- **Action item**: Take each line of the entries below that contains "link" and copy it.

>>>>

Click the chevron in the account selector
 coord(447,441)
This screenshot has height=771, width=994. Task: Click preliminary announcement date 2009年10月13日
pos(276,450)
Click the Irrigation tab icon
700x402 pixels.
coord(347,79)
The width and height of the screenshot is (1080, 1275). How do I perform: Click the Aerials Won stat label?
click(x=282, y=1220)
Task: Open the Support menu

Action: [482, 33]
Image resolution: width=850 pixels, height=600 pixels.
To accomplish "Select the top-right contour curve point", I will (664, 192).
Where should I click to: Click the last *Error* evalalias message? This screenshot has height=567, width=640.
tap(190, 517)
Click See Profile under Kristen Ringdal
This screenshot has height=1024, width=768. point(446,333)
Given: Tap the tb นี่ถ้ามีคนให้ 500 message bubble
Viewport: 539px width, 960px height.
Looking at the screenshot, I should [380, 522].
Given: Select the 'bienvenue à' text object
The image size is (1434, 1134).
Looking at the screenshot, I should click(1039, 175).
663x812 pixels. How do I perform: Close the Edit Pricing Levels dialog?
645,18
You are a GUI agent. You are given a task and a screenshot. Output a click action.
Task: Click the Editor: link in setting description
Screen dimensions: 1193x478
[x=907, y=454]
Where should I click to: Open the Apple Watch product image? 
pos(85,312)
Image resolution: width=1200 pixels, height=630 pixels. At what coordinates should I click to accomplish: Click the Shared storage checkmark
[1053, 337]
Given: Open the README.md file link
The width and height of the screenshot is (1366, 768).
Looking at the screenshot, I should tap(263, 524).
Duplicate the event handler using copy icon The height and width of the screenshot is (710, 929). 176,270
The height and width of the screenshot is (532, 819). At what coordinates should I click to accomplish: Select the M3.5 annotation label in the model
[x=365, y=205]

<<<<

- **The answer**:
Task: Click the Editor: link in setting description
Given: Open the README.md file link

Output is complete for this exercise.